Task description -
Whenever a line contains "Intents", include it in the count; reply with the number of such lines in the data and nothing else.

══ Material provided

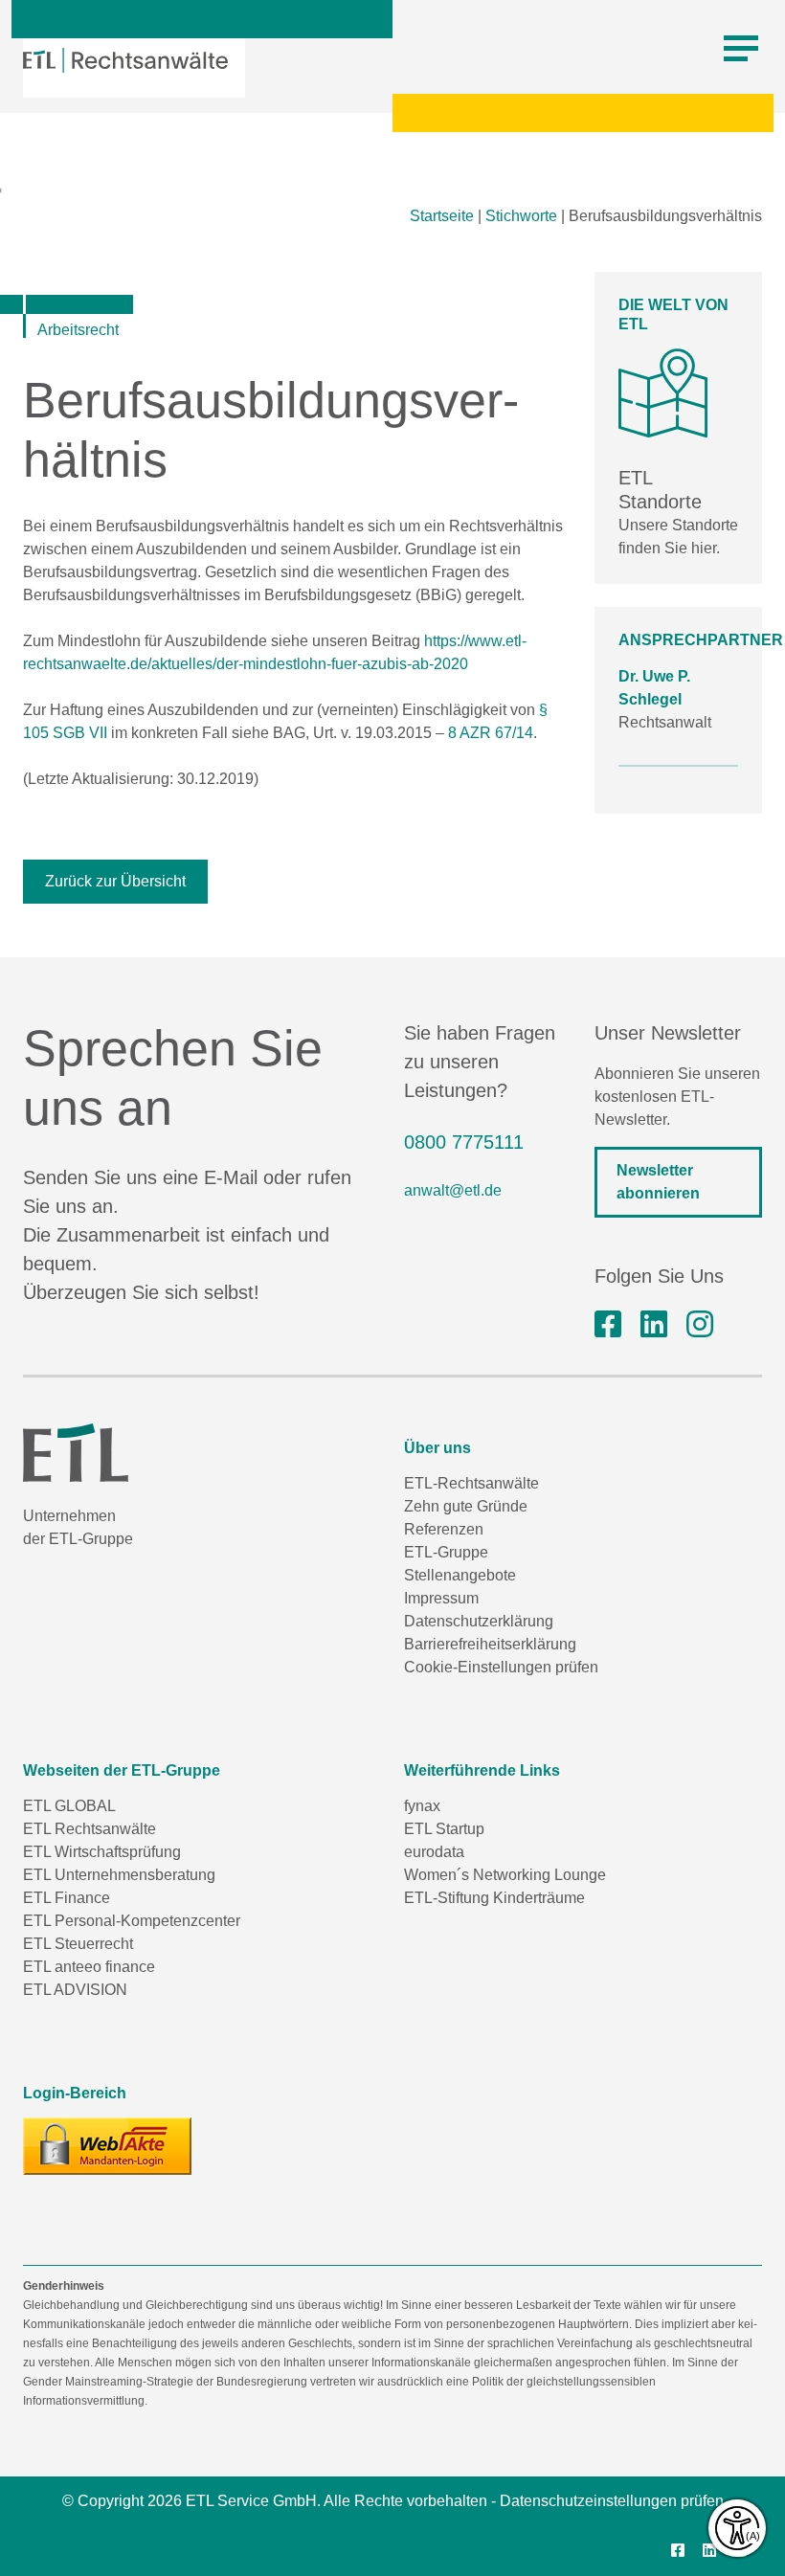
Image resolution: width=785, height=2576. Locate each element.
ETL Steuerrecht (78, 1944)
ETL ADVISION (75, 1990)
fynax (422, 1806)
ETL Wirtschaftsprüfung (102, 1852)
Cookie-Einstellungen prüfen (501, 1667)
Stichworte (521, 216)
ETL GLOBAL (69, 1806)
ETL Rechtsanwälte (89, 1829)
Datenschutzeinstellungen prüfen (612, 2501)
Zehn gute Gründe (465, 1506)
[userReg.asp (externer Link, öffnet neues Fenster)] (107, 2146)
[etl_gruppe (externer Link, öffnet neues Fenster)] (699, 1325)
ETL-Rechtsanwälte (471, 1483)
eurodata (434, 1852)
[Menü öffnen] (741, 49)
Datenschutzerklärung (478, 1621)
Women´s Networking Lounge (505, 1875)
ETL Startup (444, 1829)
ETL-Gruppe (446, 1552)
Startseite (442, 216)
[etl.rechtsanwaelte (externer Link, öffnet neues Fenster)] (607, 1325)
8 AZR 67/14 (490, 733)
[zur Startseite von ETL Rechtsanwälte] (125, 60)
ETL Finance (66, 1898)
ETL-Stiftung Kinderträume (494, 1898)
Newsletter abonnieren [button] (658, 1181)
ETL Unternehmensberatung (119, 1875)
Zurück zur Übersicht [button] (115, 881)
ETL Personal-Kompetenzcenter (131, 1921)
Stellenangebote (460, 1575)
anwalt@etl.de (453, 1190)
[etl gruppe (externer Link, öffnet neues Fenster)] (653, 1325)
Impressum (441, 1598)
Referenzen (443, 1529)
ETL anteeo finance (89, 1967)
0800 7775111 (464, 1142)
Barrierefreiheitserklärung (490, 1644)
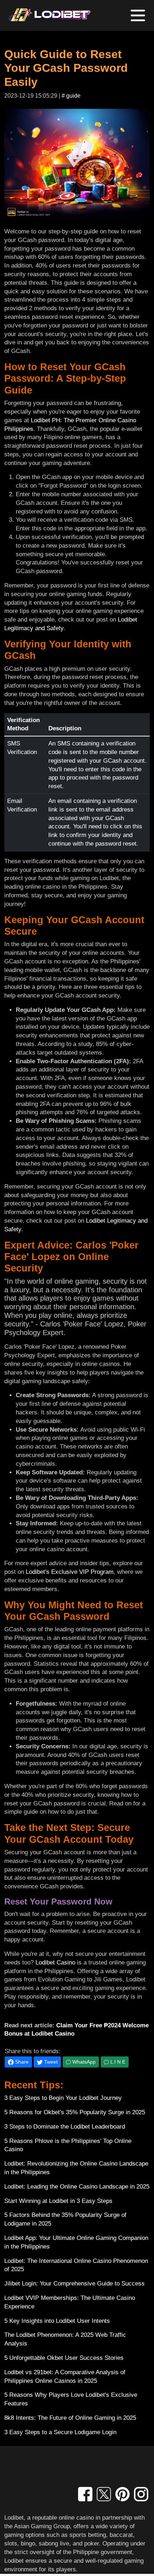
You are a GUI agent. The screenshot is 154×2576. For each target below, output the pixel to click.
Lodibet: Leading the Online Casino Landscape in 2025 (76, 2186)
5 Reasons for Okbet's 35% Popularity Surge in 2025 (74, 2112)
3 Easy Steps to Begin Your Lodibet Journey (63, 2097)
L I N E (117, 2062)
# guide (71, 96)
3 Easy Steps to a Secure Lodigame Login (60, 2432)
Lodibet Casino (55, 1962)
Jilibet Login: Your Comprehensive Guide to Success (74, 2283)
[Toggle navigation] (138, 15)
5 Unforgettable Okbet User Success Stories (64, 2357)
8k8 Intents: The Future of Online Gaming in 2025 (70, 2417)
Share (21, 2062)
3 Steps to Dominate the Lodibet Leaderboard (64, 2126)
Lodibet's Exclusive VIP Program (70, 1571)
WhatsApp (83, 2062)
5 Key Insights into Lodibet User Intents (57, 2320)
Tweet (50, 2062)
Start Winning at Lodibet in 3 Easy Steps (58, 2201)
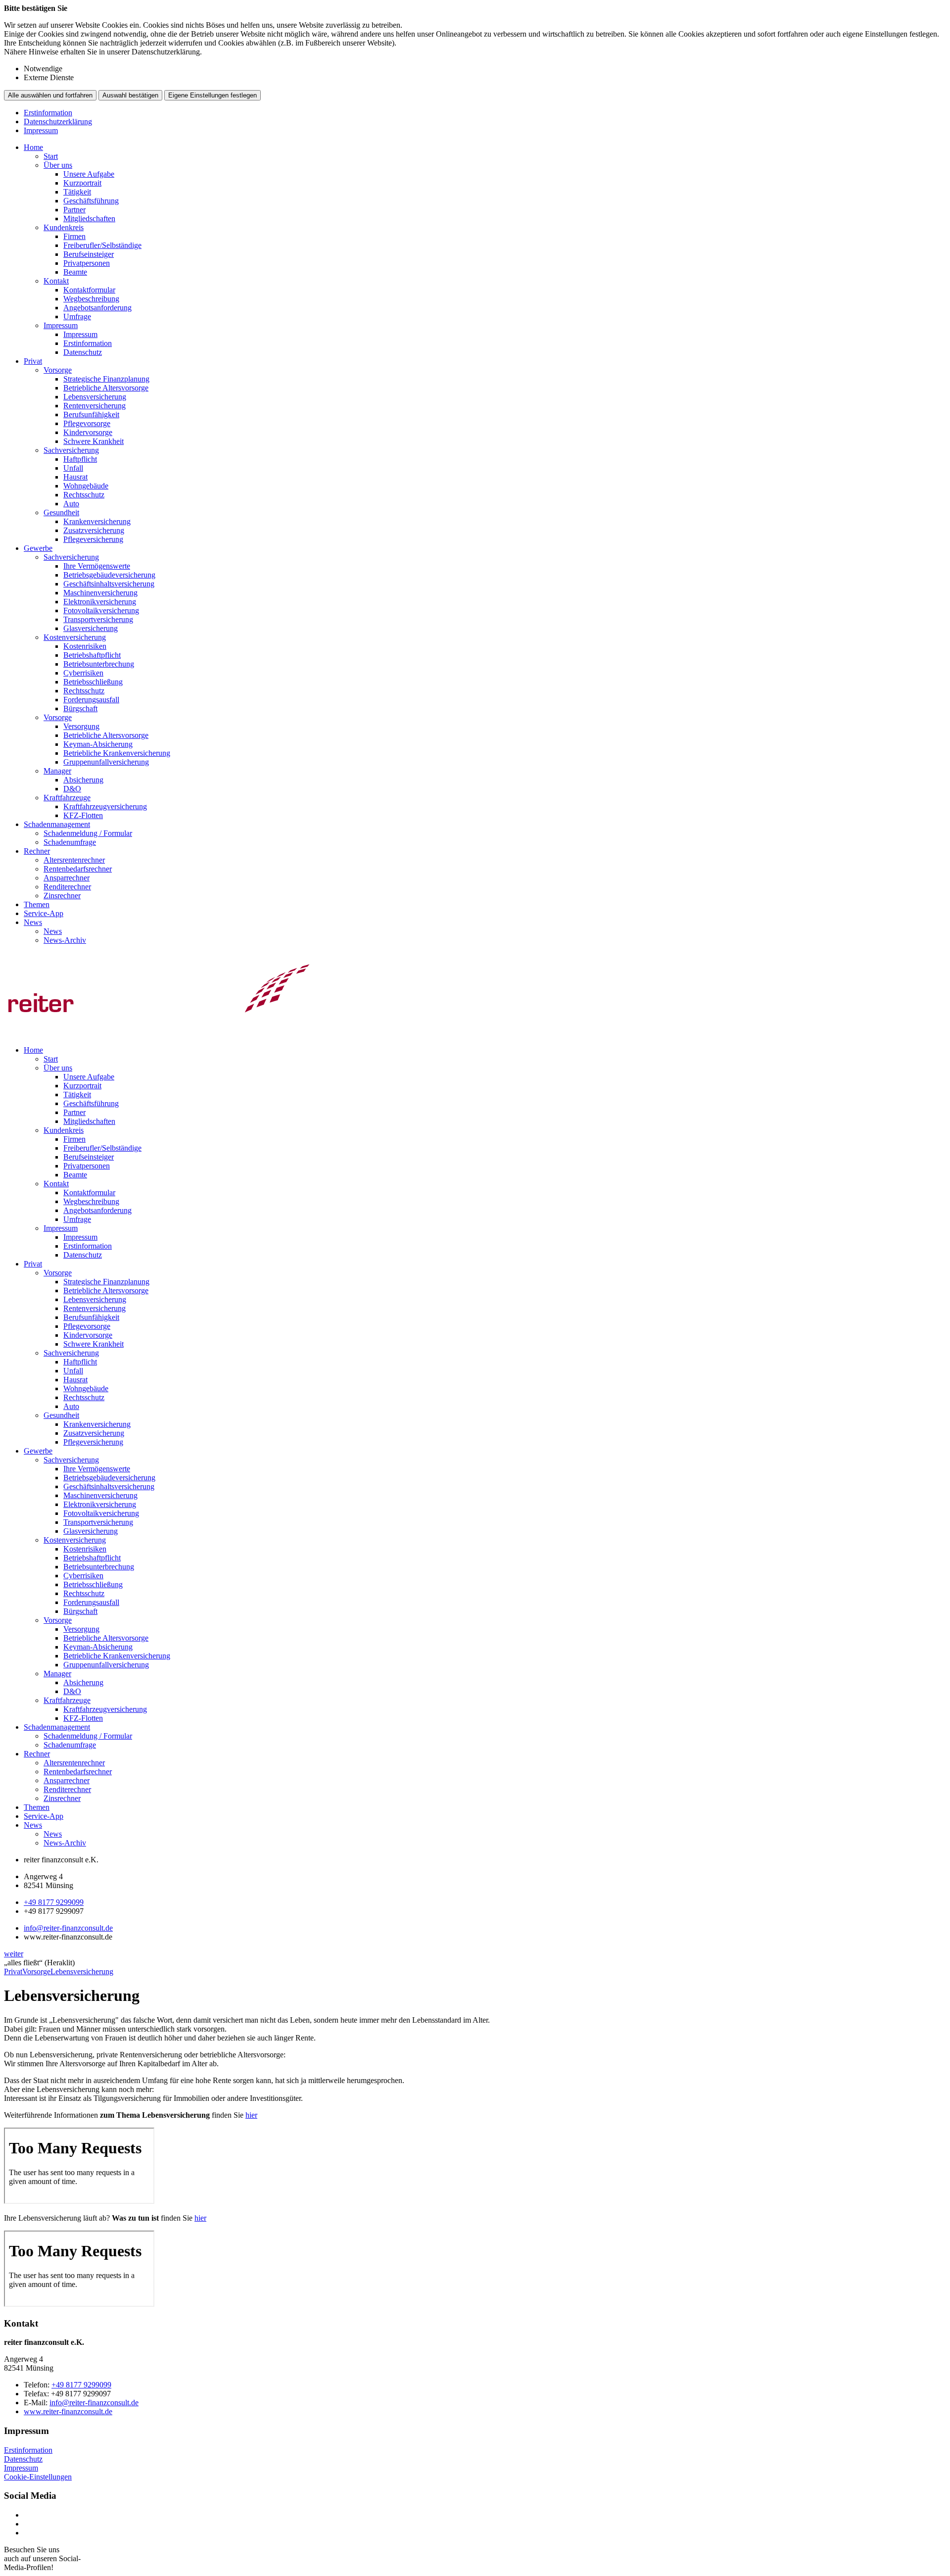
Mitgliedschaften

════

Output of the exercise -
2